When you learn a little more about Le-Huan's past and Communist methods in Vietnam, the man's almost fanatical drive becomes more understandable. His background helps expain why, despite a milieu of politics and corruption, he is one of those ARVN senior officers who will fight with a grim determination perhaps unmatched even by North Vietnamese who have been indoctrinated all their lives.
"During '68 Tet," Huan said, (referring to the big anti-Saigon offensive),"the Communists kill my 70-year old father. My father never harm them. They push bayonet through his head. He die after 1 1/2 months. They kill him because me, his son, was ARVN Battalion Commander."
Most military men who live, fight and sometimes die at these hauntingly beautiful, dangerous, ugly outposts, have commented on the conventional press. Lt. Colonel Huan is no exception. He tried to find words for his disappointment.

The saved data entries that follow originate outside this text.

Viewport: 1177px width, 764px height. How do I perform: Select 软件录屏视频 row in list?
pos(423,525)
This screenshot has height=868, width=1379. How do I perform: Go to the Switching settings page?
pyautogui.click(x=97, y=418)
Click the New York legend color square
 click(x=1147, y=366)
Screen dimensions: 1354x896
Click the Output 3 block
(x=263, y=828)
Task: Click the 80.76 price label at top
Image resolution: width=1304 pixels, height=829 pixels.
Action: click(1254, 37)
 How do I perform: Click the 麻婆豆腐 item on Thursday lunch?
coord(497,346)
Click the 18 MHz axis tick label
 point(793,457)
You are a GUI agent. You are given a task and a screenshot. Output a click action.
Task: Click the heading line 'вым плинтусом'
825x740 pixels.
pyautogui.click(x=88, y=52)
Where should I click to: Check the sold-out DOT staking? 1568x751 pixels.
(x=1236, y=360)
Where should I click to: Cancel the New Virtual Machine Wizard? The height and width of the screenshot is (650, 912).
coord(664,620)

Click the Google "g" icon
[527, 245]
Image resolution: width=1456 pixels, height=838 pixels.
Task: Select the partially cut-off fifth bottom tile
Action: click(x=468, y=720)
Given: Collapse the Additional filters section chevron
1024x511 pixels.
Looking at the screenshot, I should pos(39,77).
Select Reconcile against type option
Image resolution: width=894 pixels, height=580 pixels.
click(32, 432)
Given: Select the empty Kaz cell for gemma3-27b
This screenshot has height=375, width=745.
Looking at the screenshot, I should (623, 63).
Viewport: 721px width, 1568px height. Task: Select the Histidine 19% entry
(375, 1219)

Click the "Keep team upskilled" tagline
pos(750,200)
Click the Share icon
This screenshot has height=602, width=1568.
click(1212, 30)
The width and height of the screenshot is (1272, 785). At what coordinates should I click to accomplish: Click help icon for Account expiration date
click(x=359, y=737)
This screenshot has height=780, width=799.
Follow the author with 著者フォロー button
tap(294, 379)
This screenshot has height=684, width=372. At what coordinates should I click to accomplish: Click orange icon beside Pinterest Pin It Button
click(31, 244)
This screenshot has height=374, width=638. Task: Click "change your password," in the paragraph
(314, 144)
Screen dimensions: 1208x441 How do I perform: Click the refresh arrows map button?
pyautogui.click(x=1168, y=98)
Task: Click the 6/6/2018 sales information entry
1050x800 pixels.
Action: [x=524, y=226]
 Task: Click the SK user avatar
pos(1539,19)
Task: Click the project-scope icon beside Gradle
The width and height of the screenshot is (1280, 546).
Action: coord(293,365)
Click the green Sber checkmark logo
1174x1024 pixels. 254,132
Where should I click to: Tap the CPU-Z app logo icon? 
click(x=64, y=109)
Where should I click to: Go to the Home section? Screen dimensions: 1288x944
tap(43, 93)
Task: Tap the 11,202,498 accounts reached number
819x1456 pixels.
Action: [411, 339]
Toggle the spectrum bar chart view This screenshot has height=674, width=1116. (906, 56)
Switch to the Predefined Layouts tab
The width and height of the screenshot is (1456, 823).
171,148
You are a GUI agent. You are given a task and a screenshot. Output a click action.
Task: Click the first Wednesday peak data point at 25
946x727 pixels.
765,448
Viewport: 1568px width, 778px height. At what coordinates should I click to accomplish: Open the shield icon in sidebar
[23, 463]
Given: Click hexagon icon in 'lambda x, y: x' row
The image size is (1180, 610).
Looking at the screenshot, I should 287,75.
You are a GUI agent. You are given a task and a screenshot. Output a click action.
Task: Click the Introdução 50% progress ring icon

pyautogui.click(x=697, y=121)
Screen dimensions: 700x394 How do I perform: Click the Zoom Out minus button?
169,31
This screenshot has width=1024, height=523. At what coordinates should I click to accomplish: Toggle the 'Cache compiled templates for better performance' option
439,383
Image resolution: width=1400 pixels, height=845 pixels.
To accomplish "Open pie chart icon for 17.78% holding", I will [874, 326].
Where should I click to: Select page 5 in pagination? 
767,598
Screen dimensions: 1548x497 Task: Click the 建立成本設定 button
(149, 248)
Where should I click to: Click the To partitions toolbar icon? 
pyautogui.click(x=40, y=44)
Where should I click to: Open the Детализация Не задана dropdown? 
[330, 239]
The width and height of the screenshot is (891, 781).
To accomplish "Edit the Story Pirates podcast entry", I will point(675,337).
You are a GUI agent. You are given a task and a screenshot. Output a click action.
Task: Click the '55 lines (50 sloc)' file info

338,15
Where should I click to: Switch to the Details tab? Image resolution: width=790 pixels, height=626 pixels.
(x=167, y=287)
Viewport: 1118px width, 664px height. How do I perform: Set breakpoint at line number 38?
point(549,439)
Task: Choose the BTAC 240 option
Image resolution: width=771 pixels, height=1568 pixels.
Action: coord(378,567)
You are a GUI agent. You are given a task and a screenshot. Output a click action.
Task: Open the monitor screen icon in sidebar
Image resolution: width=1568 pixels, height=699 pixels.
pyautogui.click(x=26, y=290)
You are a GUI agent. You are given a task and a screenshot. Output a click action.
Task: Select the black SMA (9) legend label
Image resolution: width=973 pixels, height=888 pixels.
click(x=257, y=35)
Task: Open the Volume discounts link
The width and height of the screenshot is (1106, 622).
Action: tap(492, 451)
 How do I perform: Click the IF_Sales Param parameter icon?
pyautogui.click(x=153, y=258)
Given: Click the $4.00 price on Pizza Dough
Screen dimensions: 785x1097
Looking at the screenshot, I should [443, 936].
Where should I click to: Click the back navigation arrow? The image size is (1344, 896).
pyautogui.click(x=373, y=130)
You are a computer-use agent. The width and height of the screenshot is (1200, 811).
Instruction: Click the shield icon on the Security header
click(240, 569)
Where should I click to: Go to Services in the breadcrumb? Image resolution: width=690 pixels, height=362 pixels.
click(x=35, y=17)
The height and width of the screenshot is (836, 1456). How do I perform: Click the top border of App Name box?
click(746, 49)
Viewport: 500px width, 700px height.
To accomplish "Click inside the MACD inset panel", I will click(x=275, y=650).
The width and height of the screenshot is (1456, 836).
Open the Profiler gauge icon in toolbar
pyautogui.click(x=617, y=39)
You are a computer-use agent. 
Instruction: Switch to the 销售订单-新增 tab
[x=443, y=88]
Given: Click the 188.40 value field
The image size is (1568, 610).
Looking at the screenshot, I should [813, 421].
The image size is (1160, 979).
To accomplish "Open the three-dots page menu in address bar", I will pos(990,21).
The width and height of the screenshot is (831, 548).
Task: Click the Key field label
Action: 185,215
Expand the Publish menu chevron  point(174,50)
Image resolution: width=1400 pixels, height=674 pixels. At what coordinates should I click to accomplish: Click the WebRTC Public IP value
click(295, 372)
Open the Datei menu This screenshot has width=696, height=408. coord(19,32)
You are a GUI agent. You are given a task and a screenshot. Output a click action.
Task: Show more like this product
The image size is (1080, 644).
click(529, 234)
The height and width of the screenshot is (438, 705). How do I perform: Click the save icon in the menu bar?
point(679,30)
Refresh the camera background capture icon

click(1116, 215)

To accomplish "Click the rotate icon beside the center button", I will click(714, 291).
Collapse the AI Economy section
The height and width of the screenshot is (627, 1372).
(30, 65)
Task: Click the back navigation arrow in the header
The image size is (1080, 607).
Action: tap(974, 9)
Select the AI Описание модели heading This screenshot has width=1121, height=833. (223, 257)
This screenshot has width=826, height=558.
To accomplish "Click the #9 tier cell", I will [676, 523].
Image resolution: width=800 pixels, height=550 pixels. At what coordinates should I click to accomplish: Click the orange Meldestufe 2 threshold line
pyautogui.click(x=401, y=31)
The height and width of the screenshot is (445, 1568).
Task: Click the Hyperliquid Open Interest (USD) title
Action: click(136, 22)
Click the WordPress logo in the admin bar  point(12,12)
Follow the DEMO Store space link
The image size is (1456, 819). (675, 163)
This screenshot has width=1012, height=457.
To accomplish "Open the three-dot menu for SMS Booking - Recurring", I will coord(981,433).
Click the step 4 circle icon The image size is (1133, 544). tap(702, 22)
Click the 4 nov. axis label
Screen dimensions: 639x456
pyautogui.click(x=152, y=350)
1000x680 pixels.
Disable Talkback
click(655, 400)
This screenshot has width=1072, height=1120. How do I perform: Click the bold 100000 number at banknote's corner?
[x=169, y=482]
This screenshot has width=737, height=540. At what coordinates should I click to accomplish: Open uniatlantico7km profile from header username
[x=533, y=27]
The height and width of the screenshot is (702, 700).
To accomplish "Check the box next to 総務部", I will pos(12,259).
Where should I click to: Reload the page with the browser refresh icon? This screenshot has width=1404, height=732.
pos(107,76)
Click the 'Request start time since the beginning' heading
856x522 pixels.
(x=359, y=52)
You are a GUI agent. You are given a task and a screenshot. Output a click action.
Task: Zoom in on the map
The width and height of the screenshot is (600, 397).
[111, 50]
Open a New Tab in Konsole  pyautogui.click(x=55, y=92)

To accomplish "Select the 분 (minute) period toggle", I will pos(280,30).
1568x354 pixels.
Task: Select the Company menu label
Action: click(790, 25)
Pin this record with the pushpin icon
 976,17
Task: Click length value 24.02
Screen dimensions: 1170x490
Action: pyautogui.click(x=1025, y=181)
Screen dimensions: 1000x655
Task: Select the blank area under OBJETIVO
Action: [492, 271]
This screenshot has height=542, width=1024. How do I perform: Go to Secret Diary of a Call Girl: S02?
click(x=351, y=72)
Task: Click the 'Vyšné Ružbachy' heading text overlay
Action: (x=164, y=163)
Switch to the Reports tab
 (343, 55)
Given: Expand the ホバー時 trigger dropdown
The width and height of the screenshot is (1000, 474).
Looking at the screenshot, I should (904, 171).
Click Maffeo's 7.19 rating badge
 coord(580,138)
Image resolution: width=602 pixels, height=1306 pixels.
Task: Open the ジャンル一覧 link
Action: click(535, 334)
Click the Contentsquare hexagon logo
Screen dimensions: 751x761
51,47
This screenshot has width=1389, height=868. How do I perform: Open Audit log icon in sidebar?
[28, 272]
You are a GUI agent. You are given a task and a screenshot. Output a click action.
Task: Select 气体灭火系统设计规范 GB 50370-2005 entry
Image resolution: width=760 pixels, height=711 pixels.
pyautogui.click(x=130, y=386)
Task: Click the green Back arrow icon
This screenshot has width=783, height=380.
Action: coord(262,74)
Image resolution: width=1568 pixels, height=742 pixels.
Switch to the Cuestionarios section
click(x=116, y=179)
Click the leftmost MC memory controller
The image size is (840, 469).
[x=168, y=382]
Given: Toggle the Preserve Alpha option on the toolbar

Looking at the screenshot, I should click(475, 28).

"Newspaper reporter write true about us, but not complete. They say 200 mortars fired at O'Reilly. Sure, true. But not complete. They no tell how our men fight out in the field."
I was not going to explain, I would not tell the young Colonel in this stark outpost that the big news media have decided that the world in general and the US public in particular do not want to hear about it anymore. I would not tell him that the way these men ar living, fighting and dying in three or four dimensions is not considered very newsworthy by the Media Establishment. I would not quote for him the veteran American correspondent who told me:
"All they want to hear about now is, how do we get out of here?"
I would not tell him that the media were more interested in the politicians and demonstrators. They paid their people to get statistics, analyses, trends, controversies, opinions and so-called battle reports. They reported how everybody was concerned about the boys and men who were doing it in Vietnam. But they rarely ever gave you the real life of these men and boys, except by accident. That would not be 'objective,' It would not be 'newsworthy' either. It was more 'objective' to let people remain statistics, trends and dummies for somebody's armchair opinion of the war. It paid better too. Ask the media.